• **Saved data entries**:
-- Opening Marker --

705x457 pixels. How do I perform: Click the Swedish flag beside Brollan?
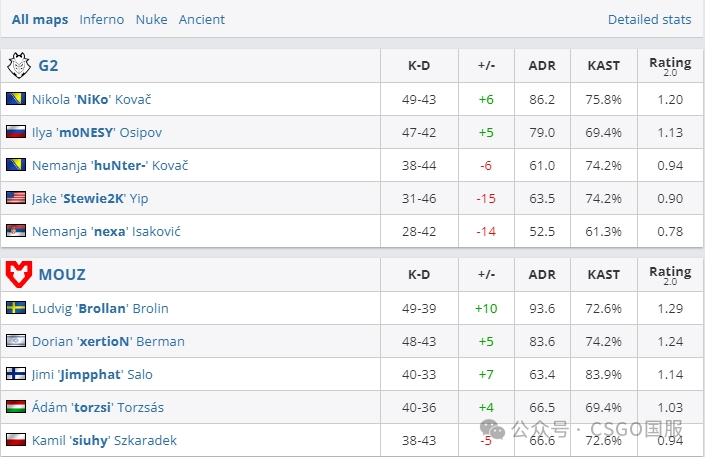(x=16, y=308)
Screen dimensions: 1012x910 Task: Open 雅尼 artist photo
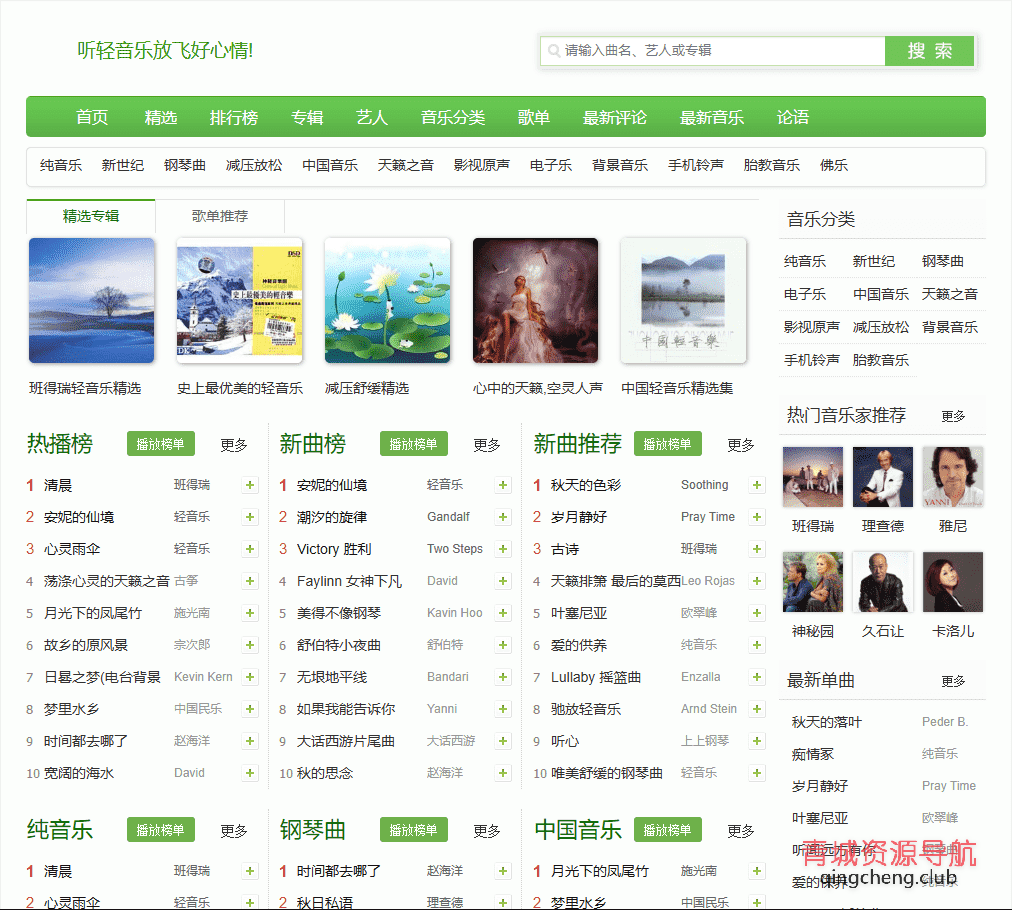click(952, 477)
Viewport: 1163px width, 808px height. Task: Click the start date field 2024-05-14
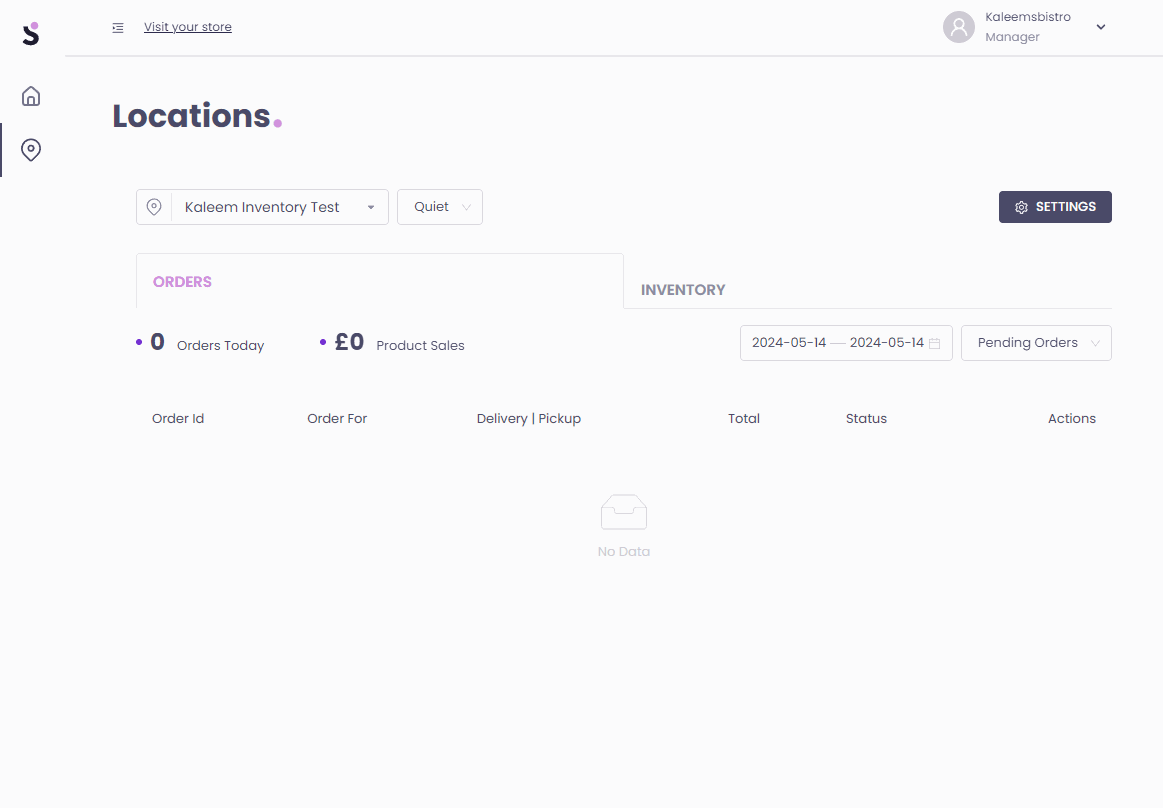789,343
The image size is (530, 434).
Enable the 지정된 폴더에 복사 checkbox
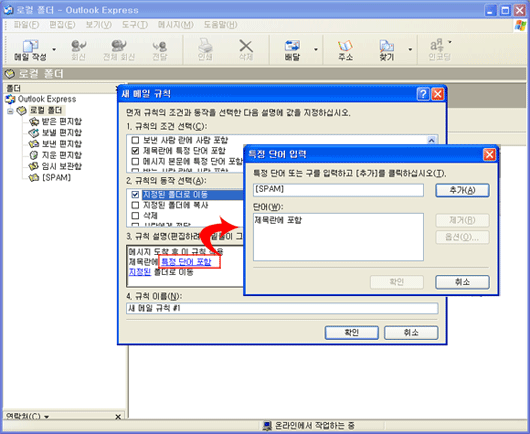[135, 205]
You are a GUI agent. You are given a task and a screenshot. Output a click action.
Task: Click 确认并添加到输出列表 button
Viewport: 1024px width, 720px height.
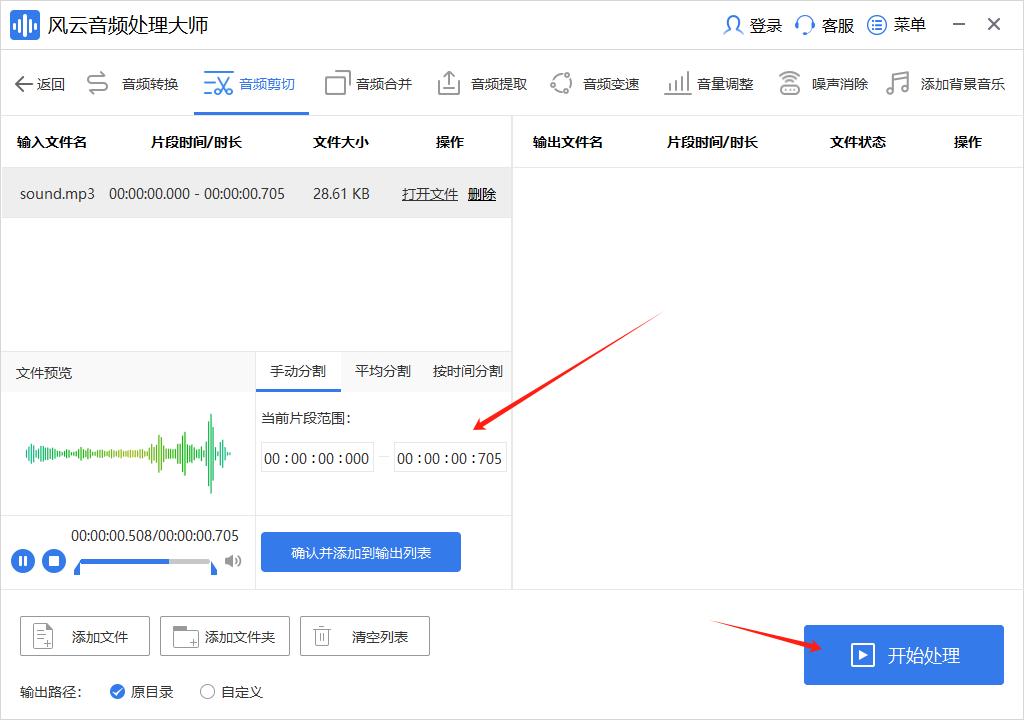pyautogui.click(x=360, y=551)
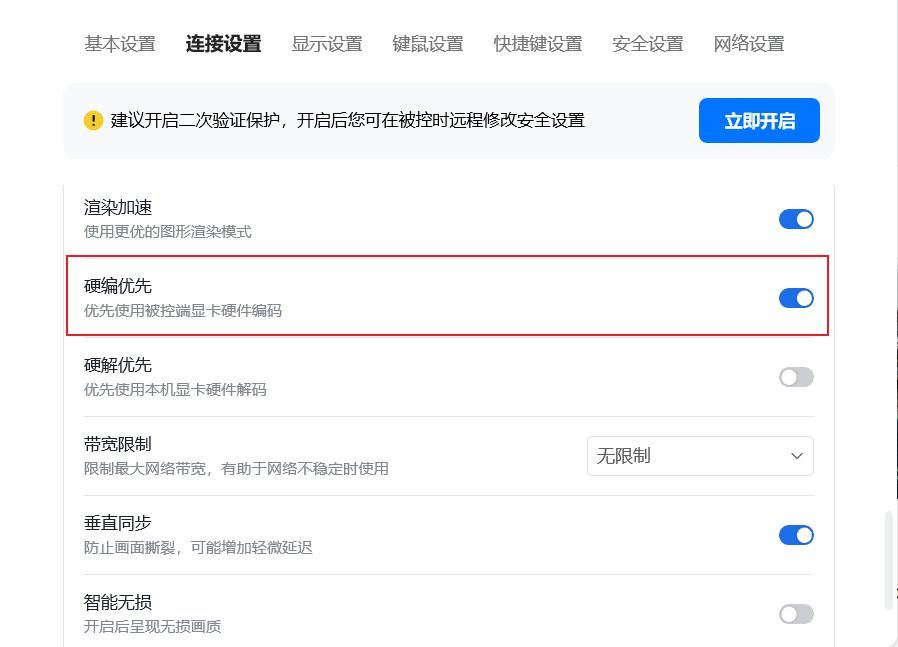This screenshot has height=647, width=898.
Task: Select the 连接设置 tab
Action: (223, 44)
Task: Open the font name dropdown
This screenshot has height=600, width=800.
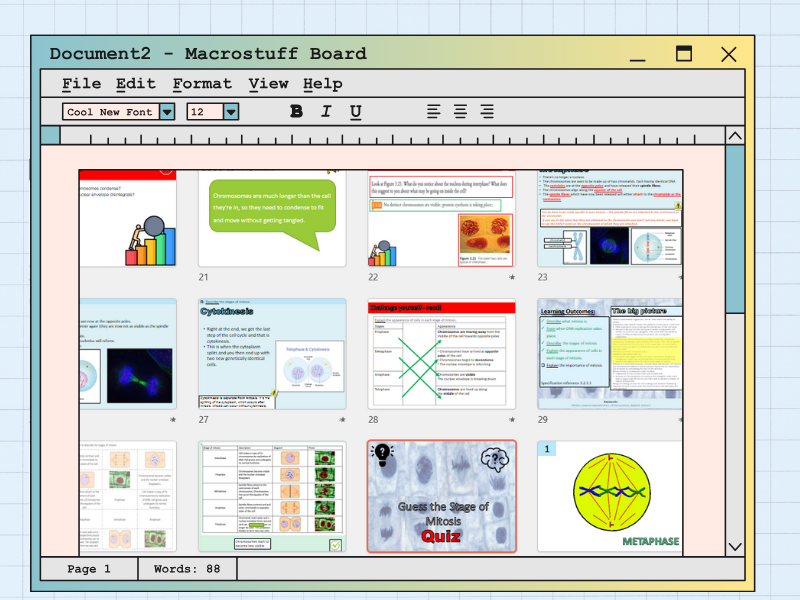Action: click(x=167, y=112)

-- Closing Marker --

• **Instructions for the task**: Can you quote exactly, and only, the lines from the one containing "Viewport: 1163px width, 808px" through the last line of the records above, keeping both ends and leaving out any pictures?

• **Finished task**:
Viewport: 1163px width, 808px height. Task: Click the start date field 2024-05-14
789,343
The image size is (530, 434).
Enable the 지정된 폴더에 복사 checkbox
[135, 205]
You are a GUI agent. You are given a task and a screenshot. Output a click action.
Task: Click 确认并添加到输出列表 button
Viewport: 1024px width, 720px height.
pyautogui.click(x=360, y=551)
This screenshot has height=647, width=898.
Task: Select the 连接设置 tab
Action: (223, 44)
Task: Open the font name dropdown
This screenshot has height=600, width=800.
Action: click(x=167, y=112)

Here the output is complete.